Prefer working in the terminal? The timeline TUI is a **Perfetto-style** horizontal viewer with per-stream kernel visualization, NVTX hierarchy bars, and a time-cursor navigation model.

### Navigation

| Key | Action |
|:---:|--------|
| `←` `→` | Pan through time |
| `Shift+←/→` | Page pan (1/4 viewport) |
| `↑` `↓` | Select stream |
| `Tab` | Snap to next kernel |
| `+` `-` | Zoom in / out |
| `a` | Toggle absolute ↔ relative time |

### Analysis

| Key | Action |
|:---:|--------|
| `/` | Filter kernels by name |
| `m` | Set minimum duration threshold |
| `d` | Toggle demangled kernel names |
| `C` | Open config panel |
| `h` | Full help overlay |

### Bookmarks

| Key | Action |
|:---:|--------|
| `B` | Save bookmark (with kernel + NVTX context) |
| `'` | Bookmark list — press 1-9 to jump |
| `,` `.` | Cycle through bookmarks |
| `` ` `` | Jump back to previous position |
| `[` `]` | Set range start / end |

### Config Panel (`C`)

Tweak settings live with ↑/↓ to select and ←/→ to adjust:

- Selected stream rows (1-6)
- Other stream rows (1-4)
- Time tick density (2-20)
- NVTX depth levels (0-8)
- Min kernel duration filter

---

## 🤖 Claude Code plugin

nsys-ai ships as a [Claude Code](https://claude.com/claude-code) plugin: one slash command
`/nsys-ai` turns a profile into a root-cause + fix + annotated timeline. See
[docs/claude-plugin-quickstart.md](docs/claude-plugin-quickstart.md) to install and
[docs/claude-plugin.md](docs/claude-plugin.md) for the full 9-mode reference.

---

## 📚 Documentation

The `docs/` directory includes comprehensive guides for Nsight Systems profiling:

| Guide | Topic |
|-------|-------|
| [CLI Reference](docs/01-cli-reference.md) | Full `nsys` command reference |
| [SQLite Schema](docs/02-sqlite-schema.md) | Database tables & relationships |
| [NVTX Annotations](docs/03-nvtx-annotations.md) | Adding markers to your code |
| [CUDA Trace](docs/04-cuda-trace.md) | GPU kernel tracing |
| [NCCL Tracing](docs/05-nccl-tracing.md) | Multi-GPU collective analysis |
| [Python/PyTorch](docs/06-python-pytorch.md) | Profiling PyTorch workloads |
| [Containers](docs/07-container-profiling.md) | Profiling inside Docker/Slurm |
| [Focused Profiling](docs/08-focused-profiling.md) | Targeted profiling strategies |
| [CUTracer Instruction Analysis](docs/cutracer-instruction-analysis.md) | Instruction-level drill-down for top kernels |

### 🔍 Interactive SQLite Schema Explorer

The [`docs/sqlite-explorer/`](docs/sqlite-explorer/) contains an **interactive HTML tool** for exploring the Nsight SQLite schema — tables, foreign keys, example queries, and key concepts.

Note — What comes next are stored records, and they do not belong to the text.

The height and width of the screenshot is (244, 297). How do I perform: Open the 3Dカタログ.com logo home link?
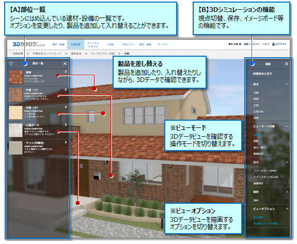pos(29,44)
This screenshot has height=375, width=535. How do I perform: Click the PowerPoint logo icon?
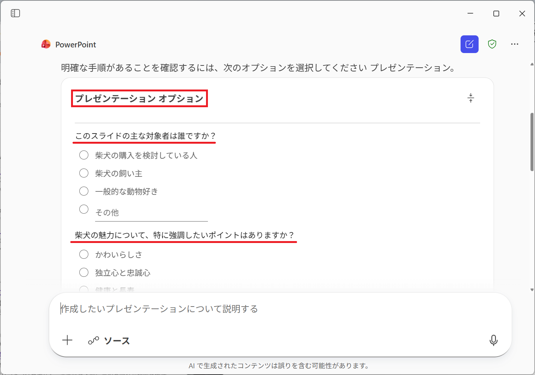coord(46,44)
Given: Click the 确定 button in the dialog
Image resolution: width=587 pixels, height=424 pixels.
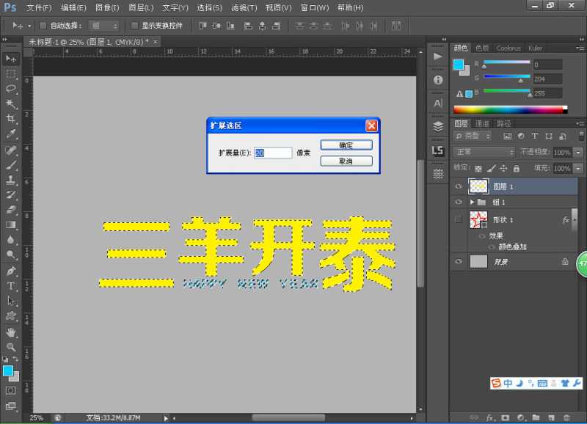Looking at the screenshot, I should [346, 145].
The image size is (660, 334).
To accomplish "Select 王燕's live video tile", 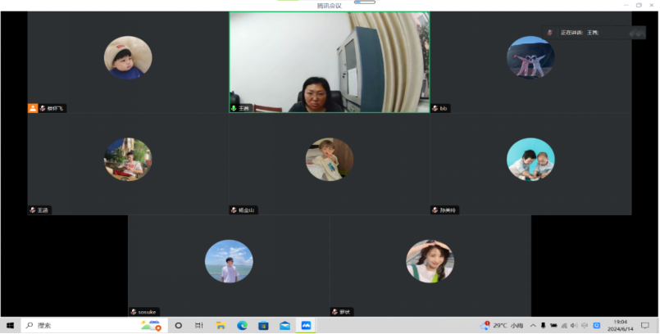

Open `docs/sqlite-explorer/index.html` in a browser:

- Browse all Nsight SQLite tables with column types
- See foreign key relationships visualized
- Copy-paste ready SQL query examples
- Cross-highlighted concept explanations

---

## 🔀 Profile Diff

Compare two profiles side-by-side — spot regressions and improvements from a single command.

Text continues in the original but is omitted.